Soltó la mano de Alice. Como si sus terminaciones nerviosas se hubieran concentrado en aquel punto, cuando lo hizo tuvo la sensación de que su brazo desprendía chispas, como el cabo de un cable eléctrico. Se excusó con ella y corrió tras Denis.
Alice se acercó a Viola, que la miraba con ojos pétreos, y balbució:
– Resulta que…
– No digas nada -la interrumpió la otra. Al verla con Mattia había recordado al chico de la playa, aquel que rechazó su mano cuando lo que más deseaba ella era que los demás la vieran así. Viola era envidiosa, y su envidia era dolorosa y violenta, y en aquel momento estaba furiosa porque acababa de regalarle a otra la felicidad que ella quería; se sentía como si Alice le hubiera robado su parte.
Ésta quiso decirle algo al oído, pero ella volvió la cara y le preguntó:
– ¿Qué quieres ahora?
– Nada -contestó Alice, apartándose asustada.
En ese momento Giada se dobló como si un hombre invisible le hubiera dado un puñetazo en el estómago, y con una mano se asió al borde de la encimera y se llevó la otra al vientre.
– ¿Qué te pasa? -le preguntó Viola.
– Voy a vomitar…
– ¡Qué asco! Al baño, corre.
Pero fue demasiado tarde. Con una arcada, Giada devolvió en el suelo una masa rojiza y alcohólica que parecía batido de tarta de Soledad.

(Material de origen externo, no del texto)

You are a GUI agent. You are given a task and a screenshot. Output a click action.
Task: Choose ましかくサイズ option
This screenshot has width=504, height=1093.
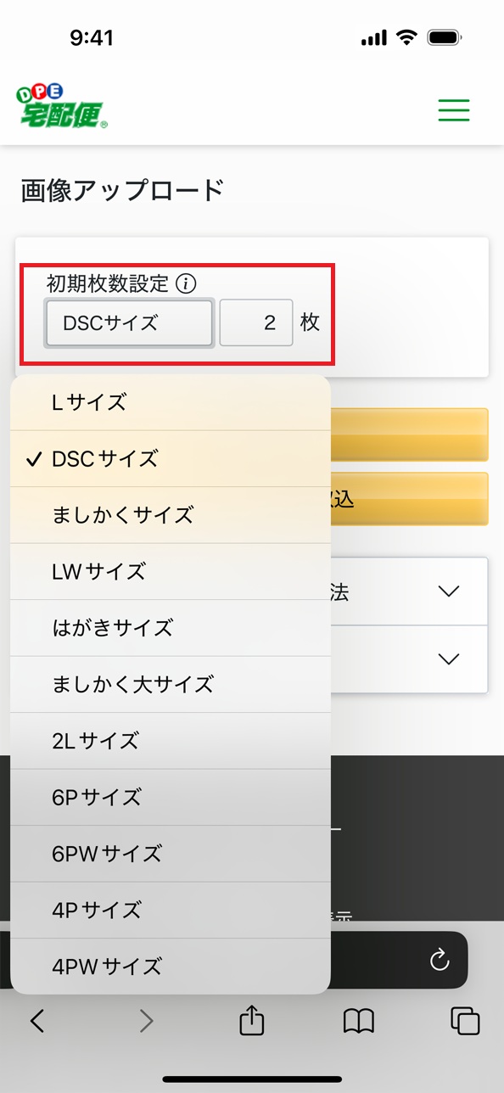point(171,515)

Las demás se apartaron espantadas, pero Alice la cogió por las caderas para sostenerla. Un olor rancio se difundió al instante por el ambiente.
Rechinando los dientes, Viola dijo:
– ¡Tonta! Menuda fiesta de mierda.
Y con las manos en jarras, como para no emplearlas en romper algo, salió de la cocina. Alice se quedó mirándola preocupada, pero luego siguió atendiendo a Giada, que lloraba con sollozos entrecortados.